How Good Are AI Agents at Finding Web Vulnerabilities (Part 2)

We gave AI agents the source code and their detection rate tripled, but they still can't chain vulnerabilities together, agree on severity…

Tuomo Makkonen

Fraktal

· ~12 min read · April 10, 2026 (Updated: April 10, 2026) · Free: Yes

We gave AI agents the source code and their detection rate tripled, but they still can't chain vulnerabilities together, agree on severity, or notice what's missing from the code.

In Part 1, we ran Claude Code and Codex against HireFlow in black-box mode. They found real vulnerabilities with zero false positives, but missed all injection vulnerabilities and most of the attack surface. Detection rate topped out at 31%. Now we will give them the source code and see what happens.

Quick recap

HireFlow is a ~15,000 line freelancer marketplace with 47 intentionally planted vulnerabilities across the OWASP Top 10 (and turns out a bunch that were planted unintentionally).

In Part 1 (black-box), the best agent found 10 of 47 planted vulns (21%). Neither agent tried SQL injection payloads. Neither discovered obvious endpoints like /uploadsor /api/debug/info. The question we are exploring in this blog: how much does source code access change the picture?

As before, the code for HireFlow is here (pls fix vulns before running in production), and the full results of the tests, including agent PoC code, prompts, reports here.

Stay tuned for part 3, where we test purpose built security testing agents against the same target to see which matters the most, the capability of the used LLM or the bespoke scaffolding around it.

The setup

We used the same test plan, same WSTG checklist, and the same target application. The only difference: the agents can now read the source code. Each agent was told to combine static analysis (reading code, tracing data flows) with dynamic confirmation (curl requests against the live instance). For every finding, they still had to produce reproduce steps, evidence, and a working PoC script.

Scoreboard

Detection scoreboard

Compared to black-box results:

Comparison against black box results

Source access roughly tripled the detection rate for both agents.
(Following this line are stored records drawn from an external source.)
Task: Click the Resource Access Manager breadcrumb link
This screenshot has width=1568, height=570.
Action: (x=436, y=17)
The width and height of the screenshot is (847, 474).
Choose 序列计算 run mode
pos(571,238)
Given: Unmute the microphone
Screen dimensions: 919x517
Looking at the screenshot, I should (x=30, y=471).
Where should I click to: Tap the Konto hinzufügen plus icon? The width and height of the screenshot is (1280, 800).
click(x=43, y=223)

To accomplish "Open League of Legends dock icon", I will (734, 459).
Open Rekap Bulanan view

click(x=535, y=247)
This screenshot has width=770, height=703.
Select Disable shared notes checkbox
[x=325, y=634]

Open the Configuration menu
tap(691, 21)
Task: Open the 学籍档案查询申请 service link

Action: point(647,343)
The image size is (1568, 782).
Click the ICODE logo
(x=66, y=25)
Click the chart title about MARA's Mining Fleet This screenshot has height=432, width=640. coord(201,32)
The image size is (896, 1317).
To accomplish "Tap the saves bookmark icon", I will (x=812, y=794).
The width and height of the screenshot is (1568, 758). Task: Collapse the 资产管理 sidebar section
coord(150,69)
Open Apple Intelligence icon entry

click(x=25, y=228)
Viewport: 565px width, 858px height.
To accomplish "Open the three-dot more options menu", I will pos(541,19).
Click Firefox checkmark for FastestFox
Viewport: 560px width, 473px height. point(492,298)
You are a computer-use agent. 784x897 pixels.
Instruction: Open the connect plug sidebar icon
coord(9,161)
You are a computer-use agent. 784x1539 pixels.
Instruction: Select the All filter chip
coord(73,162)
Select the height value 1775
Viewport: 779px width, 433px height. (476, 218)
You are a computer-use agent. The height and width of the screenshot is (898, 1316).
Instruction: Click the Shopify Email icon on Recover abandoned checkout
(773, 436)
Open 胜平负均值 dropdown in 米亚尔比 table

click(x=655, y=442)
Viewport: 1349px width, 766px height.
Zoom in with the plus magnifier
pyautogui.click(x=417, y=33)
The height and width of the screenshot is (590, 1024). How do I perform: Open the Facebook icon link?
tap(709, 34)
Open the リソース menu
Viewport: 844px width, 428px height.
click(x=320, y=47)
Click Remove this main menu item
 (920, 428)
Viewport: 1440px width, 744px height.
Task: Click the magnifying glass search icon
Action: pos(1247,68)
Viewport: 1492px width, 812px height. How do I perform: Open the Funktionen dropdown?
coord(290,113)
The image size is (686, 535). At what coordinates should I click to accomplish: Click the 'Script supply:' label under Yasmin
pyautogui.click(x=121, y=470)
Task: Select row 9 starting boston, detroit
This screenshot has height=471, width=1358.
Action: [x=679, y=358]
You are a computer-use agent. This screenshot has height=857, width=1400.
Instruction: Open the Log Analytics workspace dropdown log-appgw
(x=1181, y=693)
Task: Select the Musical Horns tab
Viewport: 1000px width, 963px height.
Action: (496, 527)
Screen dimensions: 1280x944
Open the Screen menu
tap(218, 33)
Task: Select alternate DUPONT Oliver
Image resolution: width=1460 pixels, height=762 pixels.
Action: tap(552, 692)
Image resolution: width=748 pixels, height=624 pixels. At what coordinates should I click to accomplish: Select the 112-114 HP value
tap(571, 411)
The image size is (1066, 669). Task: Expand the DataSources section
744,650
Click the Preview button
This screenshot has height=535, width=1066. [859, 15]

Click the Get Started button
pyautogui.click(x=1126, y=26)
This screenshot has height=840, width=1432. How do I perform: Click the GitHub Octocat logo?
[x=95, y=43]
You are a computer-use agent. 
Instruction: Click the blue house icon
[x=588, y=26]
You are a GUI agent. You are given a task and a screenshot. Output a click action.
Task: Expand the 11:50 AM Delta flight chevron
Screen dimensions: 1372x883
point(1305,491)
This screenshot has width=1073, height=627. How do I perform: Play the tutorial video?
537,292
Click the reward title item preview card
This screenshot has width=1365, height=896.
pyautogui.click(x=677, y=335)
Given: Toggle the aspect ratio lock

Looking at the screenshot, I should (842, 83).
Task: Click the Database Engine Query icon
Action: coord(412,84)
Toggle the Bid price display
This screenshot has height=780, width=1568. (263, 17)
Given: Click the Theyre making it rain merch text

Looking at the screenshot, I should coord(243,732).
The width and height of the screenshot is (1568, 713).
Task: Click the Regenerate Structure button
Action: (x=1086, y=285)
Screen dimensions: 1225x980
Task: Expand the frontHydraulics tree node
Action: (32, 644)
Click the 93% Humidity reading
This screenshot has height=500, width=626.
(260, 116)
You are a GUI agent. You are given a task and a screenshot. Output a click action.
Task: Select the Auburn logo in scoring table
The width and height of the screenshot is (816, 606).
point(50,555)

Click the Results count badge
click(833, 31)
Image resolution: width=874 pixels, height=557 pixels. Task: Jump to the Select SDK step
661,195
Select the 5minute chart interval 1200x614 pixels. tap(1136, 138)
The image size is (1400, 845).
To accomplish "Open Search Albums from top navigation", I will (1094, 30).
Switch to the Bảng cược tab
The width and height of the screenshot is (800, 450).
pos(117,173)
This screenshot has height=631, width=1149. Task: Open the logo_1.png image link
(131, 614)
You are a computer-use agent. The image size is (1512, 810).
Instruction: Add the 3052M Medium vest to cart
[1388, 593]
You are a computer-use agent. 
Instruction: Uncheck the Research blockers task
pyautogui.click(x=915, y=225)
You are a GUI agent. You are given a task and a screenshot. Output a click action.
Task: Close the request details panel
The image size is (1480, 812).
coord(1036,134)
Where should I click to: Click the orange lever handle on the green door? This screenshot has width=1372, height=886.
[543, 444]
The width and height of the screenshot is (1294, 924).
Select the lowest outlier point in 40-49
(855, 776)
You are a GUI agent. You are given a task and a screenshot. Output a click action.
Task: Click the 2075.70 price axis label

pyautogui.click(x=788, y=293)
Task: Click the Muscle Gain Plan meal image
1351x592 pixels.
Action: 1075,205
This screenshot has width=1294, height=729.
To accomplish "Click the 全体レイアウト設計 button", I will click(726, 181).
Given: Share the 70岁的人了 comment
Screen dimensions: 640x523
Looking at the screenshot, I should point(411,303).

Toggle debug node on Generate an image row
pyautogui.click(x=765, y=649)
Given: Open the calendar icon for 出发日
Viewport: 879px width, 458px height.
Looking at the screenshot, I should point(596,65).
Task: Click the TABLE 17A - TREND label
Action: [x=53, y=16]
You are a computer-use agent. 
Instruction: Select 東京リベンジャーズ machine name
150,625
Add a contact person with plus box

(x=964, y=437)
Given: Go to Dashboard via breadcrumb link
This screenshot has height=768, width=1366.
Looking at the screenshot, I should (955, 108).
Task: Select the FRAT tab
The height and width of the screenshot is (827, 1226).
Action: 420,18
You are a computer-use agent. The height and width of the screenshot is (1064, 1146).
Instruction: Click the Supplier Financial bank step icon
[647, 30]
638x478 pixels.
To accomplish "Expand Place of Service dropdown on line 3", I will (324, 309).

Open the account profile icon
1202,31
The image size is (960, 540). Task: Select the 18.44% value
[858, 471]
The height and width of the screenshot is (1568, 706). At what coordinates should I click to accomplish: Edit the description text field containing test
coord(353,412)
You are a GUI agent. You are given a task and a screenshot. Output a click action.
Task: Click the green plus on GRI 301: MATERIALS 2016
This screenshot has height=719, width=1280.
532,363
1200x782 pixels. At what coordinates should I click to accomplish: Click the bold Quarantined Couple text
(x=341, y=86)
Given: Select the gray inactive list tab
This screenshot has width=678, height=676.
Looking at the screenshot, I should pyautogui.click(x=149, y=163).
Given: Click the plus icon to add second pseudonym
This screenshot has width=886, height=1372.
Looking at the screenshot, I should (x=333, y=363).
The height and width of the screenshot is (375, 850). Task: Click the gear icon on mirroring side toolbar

Notably, still zero false positives across every single run.

What the source access unlocked

Injections

With source access, Claude spotted the SQL injection in public user search, the admin SQL injection, and the MongoDB $wherepattern in gig search. It could see the string concatenation in the code, trace the data flow, and craft precise exploitation payloads. This was the single biggest gap in the black-box round, and source access closed it for Claude.

Surprisingly, Codex still missed all SQL/NoSQL injection even with source access, only finding the stored XSS. This is one of the most significant differences between the two agents.

Cryptographic failures

Claude found all 5 planted crypto issues: bcrypt cost factor of 4, hardcoded JWT secret, hardcoded session secret, predictable reset tokens, and credentials in .env.example . These are fundamentally invisible to black-box testing.

Codex found 3 of 5, missing both of the hardcoded secrets in config files.

SSRF endpoints

Both agents found the profile import and webhook test SSRF vectors with source access. These were completely invisible in black-box mode because neither agent discovered the endpoints through the frontend.

Business logic

Both agents found the escrow amount override. Codex went further and found a race condition in escrow double-release (concurrent requests both succeed due to non-atomic state check) and an over-budget proposal acceptance issue.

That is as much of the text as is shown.